WHAT NEEDS TO BE DONE — Beginning with the first line of the data below, set down each line exactly through the line that contains "Saúde (415, 50)".

***

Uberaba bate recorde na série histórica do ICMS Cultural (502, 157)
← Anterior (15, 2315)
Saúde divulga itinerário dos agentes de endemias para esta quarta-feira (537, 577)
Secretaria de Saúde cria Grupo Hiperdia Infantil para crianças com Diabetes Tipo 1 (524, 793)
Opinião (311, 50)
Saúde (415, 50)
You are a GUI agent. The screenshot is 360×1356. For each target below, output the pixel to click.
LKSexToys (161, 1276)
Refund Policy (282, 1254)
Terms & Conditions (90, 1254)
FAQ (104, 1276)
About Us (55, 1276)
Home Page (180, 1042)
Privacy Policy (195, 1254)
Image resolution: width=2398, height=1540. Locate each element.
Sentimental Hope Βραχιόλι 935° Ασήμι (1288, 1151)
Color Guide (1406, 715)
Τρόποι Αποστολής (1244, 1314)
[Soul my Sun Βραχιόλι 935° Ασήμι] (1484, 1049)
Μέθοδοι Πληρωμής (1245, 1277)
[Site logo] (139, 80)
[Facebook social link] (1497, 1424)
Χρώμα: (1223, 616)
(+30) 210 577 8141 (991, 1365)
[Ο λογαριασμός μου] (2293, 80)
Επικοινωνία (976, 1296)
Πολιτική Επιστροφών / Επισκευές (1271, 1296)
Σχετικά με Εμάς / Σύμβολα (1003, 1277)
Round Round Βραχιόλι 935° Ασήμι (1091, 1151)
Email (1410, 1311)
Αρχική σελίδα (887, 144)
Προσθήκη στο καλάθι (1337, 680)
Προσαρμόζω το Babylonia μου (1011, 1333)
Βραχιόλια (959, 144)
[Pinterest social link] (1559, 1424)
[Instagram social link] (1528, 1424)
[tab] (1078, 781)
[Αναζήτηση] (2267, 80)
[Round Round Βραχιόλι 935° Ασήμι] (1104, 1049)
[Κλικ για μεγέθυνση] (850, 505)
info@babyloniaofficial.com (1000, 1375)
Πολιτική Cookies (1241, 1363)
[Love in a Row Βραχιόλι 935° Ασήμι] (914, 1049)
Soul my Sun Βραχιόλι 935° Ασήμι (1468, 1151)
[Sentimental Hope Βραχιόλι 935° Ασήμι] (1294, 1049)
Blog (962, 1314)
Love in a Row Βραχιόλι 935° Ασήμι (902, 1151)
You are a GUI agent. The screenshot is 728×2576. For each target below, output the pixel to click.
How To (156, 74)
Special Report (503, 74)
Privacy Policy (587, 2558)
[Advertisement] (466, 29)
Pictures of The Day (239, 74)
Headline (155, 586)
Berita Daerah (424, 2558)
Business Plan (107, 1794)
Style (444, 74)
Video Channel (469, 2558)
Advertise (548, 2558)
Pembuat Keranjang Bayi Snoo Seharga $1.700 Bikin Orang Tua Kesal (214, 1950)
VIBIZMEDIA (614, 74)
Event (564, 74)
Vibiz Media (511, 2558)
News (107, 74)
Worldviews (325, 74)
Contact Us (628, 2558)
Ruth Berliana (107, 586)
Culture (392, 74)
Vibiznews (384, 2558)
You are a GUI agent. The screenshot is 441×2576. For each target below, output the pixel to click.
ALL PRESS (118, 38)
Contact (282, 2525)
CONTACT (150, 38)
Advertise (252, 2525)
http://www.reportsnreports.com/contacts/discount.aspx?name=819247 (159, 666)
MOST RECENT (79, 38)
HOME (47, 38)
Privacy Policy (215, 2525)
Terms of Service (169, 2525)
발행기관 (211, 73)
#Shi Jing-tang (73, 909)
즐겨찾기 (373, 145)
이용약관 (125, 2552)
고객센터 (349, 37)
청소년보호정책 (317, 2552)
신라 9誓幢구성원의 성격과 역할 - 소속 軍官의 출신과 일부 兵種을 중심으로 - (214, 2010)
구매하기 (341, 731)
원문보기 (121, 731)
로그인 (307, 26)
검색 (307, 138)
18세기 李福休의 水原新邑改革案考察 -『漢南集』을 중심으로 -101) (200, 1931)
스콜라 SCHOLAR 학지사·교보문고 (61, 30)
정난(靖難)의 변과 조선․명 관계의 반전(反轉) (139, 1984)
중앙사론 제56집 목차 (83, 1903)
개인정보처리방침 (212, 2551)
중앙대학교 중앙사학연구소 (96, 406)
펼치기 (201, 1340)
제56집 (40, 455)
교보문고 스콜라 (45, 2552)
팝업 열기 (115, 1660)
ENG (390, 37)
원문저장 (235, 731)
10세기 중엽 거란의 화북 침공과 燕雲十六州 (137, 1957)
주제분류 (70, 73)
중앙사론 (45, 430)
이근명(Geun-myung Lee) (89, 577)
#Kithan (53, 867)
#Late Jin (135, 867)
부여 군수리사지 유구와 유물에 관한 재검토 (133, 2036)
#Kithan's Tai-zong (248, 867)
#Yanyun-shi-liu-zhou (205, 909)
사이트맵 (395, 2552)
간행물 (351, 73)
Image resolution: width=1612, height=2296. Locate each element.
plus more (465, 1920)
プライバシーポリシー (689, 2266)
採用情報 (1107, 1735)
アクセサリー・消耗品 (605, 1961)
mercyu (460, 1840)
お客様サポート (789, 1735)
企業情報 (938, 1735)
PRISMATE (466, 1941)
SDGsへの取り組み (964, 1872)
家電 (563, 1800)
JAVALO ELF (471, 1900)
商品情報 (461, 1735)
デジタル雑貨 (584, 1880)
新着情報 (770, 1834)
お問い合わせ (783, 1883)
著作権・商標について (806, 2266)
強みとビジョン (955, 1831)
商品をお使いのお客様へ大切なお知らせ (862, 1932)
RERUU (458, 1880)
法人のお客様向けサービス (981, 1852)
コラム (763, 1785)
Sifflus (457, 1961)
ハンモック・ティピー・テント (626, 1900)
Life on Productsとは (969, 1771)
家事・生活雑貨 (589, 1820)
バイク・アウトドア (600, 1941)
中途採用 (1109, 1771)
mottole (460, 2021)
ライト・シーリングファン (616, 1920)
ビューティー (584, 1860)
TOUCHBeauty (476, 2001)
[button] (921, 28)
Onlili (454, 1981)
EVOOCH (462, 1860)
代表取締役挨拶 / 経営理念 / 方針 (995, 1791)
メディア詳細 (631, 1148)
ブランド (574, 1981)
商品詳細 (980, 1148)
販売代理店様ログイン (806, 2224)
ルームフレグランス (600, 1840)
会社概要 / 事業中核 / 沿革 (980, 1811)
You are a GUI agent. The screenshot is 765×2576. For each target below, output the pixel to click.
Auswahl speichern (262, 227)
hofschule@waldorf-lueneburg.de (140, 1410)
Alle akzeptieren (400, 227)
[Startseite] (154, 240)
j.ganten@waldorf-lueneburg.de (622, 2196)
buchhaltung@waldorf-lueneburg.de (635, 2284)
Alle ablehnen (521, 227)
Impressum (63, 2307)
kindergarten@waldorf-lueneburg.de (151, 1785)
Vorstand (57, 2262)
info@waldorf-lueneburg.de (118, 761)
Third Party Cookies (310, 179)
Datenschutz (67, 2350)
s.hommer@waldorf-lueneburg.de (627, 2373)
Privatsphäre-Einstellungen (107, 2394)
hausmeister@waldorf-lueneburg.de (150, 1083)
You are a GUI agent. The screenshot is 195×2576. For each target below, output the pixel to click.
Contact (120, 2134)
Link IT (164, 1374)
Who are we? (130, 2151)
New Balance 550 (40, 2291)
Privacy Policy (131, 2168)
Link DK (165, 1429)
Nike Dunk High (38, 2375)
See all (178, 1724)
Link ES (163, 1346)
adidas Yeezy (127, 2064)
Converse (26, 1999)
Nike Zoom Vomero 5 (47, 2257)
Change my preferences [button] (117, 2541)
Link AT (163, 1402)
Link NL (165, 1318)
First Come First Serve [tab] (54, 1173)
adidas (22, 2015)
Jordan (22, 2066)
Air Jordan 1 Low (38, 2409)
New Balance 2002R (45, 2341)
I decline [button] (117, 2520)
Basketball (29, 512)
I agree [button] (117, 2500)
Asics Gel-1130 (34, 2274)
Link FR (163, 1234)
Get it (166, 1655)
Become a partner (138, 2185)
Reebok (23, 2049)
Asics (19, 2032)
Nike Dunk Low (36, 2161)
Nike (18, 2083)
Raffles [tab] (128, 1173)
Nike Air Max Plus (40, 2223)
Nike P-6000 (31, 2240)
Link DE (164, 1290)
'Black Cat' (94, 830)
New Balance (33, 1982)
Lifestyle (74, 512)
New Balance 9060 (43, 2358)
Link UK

***

RESULT BELOW —
Uberaba bate recorde na série histórica do ICMS Cultural (502, 157)
← Anterior (15, 2315)
Saúde divulga itinerário dos agentes de endemias para esta quarta-feira (537, 577)
Secretaria de Saúde cria Grupo Hiperdia Infantil para crianças com Diabetes Tipo 1 (524, 793)
Opinião (311, 50)
Saúde (415, 50)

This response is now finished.